**DIRECTIONS:** Without the pictures, give the entries below again exactly as written.

========================

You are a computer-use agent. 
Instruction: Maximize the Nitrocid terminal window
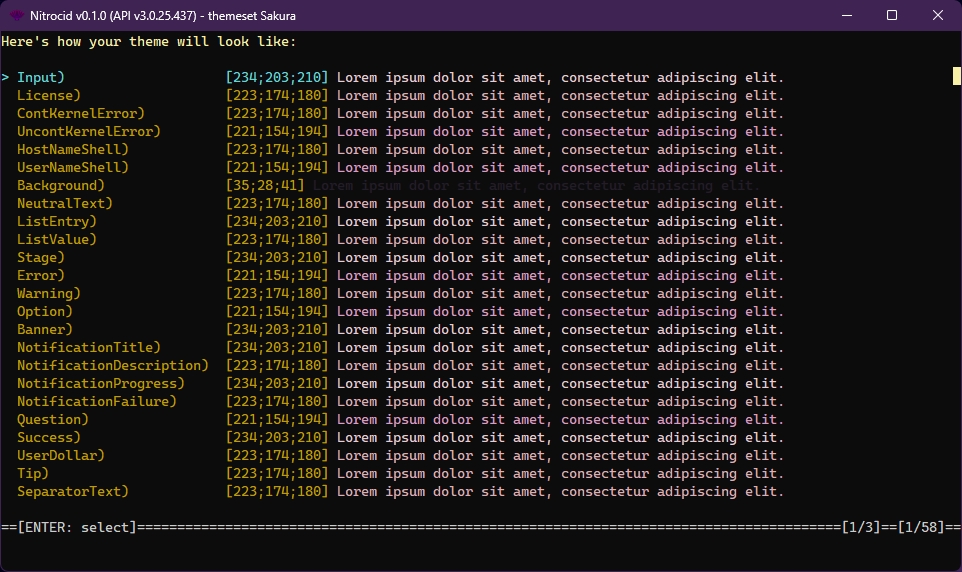(x=892, y=15)
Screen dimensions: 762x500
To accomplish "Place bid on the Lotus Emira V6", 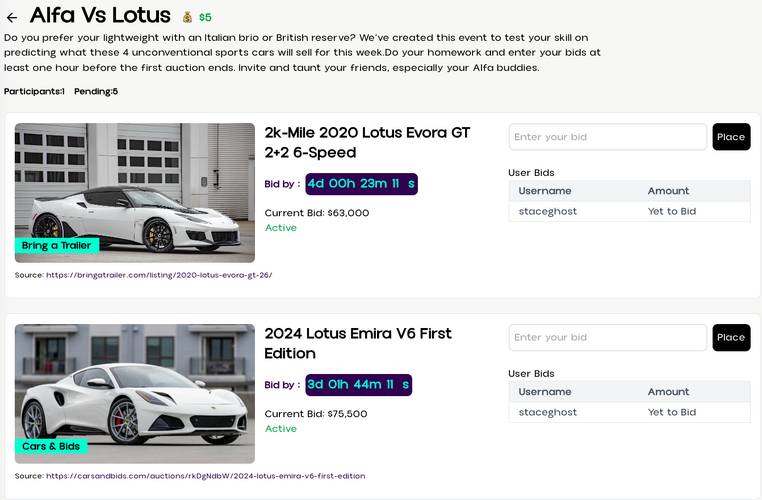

========================

**RESULT OF THE TASK:**
You are a computer-use agent. 
Instruction: Maximize the Nitrocid terminal window
(x=892, y=15)
Screen dimensions: 762x500
To accomplish "Place bid on the Lotus Emira V6", 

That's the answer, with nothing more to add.